::: PROVIDED DATA :::

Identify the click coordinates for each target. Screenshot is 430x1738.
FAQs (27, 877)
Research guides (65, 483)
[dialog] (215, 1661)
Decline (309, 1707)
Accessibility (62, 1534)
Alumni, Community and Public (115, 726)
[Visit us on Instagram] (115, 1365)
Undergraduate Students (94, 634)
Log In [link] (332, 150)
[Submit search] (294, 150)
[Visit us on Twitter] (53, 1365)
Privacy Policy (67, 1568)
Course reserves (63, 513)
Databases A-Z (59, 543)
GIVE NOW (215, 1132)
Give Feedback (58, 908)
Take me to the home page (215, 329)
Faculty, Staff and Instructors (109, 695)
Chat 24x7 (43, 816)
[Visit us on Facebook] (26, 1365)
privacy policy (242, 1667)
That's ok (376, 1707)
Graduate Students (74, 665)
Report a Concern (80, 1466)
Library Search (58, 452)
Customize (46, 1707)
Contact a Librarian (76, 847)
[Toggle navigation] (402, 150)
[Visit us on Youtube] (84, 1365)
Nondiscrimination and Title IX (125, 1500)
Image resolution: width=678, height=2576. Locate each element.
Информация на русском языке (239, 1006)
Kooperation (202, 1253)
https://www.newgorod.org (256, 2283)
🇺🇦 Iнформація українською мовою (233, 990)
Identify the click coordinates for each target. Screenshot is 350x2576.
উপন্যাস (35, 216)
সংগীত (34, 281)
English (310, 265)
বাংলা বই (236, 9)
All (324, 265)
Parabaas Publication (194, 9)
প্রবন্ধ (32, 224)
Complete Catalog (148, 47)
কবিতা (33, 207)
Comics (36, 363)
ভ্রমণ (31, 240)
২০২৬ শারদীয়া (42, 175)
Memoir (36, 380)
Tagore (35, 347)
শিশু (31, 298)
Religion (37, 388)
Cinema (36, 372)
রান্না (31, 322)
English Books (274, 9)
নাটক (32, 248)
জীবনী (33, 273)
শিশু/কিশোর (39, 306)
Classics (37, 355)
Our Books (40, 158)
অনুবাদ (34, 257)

:::

Retype the data precisely.

| PROBLEM SOLUTION |
Identify the click coordinates for each target. Screenshot is 430x1738.
FAQs (27, 877)
Research guides (65, 483)
[dialog] (215, 1661)
Decline (309, 1707)
Accessibility (62, 1534)
Alumni, Community and Public (115, 726)
[Visit us on Instagram] (115, 1365)
Undergraduate Students (94, 634)
Log In [link] (332, 150)
[Submit search] (294, 150)
[Visit us on Twitter] (53, 1365)
Privacy Policy (67, 1568)
Course reserves (63, 513)
Databases A-Z (59, 543)
GIVE NOW (215, 1132)
Give Feedback (58, 908)
Take me to the home page (215, 329)
Faculty, Staff and Instructors (109, 695)
Chat 24x7 (43, 816)
[Visit us on Facebook] (26, 1365)
privacy policy (242, 1667)
That's ok (376, 1707)
Graduate Students (74, 665)
Report a Concern (80, 1466)
Library Search (58, 452)
Customize (46, 1707)
Contact a Librarian (76, 847)
[Toggle navigation] (402, 150)
[Visit us on Youtube] (84, 1365)
Nondiscrimination and Title IX (125, 1500)
Image resolution: width=678, height=2576. Locate each element.
Информация на русском языке (239, 1006)
Kooperation (202, 1253)
https://www.newgorod.org (256, 2283)
🇺🇦 Iнформація українською мовою (233, 990)
Identify the click coordinates for each target. Screenshot is 350x2576.
উপন্যাস (35, 216)
সংগীত (34, 281)
English (310, 265)
বাংলা বই (236, 9)
All (324, 265)
Parabaas Publication (194, 9)
প্রবন্ধ (32, 224)
Complete Catalog (148, 47)
কবিতা (33, 207)
Comics (36, 363)
ভ্রমণ (31, 240)
২০২৬ শারদীয়া (42, 175)
Memoir (36, 380)
Tagore (35, 347)
শিশু (31, 298)
Religion (37, 388)
Cinema (36, 372)
রান্না (31, 322)
English Books (274, 9)
নাটক (32, 248)
জীবনী (33, 273)
শিশু/কিশোর (39, 306)
Classics (37, 355)
Our Books (40, 158)
অনুবাদ (34, 257)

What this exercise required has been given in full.